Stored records
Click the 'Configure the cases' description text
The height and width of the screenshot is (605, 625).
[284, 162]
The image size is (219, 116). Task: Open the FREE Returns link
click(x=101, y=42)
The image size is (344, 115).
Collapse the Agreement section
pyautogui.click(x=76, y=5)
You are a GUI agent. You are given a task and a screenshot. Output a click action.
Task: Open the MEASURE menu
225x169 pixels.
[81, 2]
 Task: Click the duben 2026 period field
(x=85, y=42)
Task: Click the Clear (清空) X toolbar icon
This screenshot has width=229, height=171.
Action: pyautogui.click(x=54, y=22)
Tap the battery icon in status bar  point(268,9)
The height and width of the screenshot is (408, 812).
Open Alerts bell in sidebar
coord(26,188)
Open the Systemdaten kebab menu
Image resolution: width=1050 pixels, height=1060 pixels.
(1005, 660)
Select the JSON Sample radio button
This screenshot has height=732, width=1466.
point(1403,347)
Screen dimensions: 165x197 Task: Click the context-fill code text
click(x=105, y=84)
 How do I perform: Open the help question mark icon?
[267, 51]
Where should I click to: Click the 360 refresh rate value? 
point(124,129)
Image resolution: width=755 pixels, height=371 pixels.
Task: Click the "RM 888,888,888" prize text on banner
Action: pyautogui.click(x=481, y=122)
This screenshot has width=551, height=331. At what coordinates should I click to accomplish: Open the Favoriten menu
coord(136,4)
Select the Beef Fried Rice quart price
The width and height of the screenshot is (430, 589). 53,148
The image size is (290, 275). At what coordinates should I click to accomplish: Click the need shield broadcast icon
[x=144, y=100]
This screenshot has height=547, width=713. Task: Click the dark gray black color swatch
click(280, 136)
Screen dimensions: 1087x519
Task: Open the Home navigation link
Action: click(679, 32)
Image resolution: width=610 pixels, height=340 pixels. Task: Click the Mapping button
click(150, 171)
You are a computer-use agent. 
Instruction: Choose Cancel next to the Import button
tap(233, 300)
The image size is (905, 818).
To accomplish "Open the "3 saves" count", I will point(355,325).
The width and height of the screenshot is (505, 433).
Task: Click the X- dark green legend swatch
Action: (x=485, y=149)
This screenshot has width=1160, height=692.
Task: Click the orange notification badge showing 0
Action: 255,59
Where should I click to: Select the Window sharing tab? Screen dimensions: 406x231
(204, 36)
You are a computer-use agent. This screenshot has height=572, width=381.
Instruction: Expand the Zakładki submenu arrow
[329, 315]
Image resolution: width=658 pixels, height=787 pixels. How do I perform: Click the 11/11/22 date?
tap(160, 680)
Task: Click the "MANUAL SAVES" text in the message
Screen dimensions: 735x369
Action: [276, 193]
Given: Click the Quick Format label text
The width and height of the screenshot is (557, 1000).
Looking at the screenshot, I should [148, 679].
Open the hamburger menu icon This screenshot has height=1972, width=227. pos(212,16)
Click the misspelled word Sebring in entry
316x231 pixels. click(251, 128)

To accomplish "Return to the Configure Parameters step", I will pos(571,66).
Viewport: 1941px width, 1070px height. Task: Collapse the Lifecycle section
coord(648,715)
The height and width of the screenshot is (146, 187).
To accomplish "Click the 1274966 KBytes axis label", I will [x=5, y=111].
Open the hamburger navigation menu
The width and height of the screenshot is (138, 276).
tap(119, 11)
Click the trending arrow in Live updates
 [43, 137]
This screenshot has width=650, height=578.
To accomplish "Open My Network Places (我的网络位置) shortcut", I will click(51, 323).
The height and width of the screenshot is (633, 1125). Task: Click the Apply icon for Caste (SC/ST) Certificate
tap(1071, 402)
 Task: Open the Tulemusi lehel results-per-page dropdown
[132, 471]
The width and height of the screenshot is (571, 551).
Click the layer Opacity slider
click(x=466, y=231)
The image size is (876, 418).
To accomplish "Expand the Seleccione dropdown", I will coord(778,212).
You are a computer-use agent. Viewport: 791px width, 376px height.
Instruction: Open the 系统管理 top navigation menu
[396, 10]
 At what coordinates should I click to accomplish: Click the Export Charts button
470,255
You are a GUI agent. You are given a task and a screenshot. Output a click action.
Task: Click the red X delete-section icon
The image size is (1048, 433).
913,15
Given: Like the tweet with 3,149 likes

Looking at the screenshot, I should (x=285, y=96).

ACTION ITEM: Of the entries above, transcribe exactly those lines that fall between the line containing "The height and width of the screenshot is (633, 1125)." and the line containing "The width and height of the screenshot is (571, 551).", together with those two lines.

FINISHED TASK:
The height and width of the screenshot is (633, 1125). Task: Click the Apply icon for Caste (SC/ST) Certificate
tap(1071, 402)
 Task: Open the Tulemusi lehel results-per-page dropdown
[132, 471]
The width and height of the screenshot is (571, 551).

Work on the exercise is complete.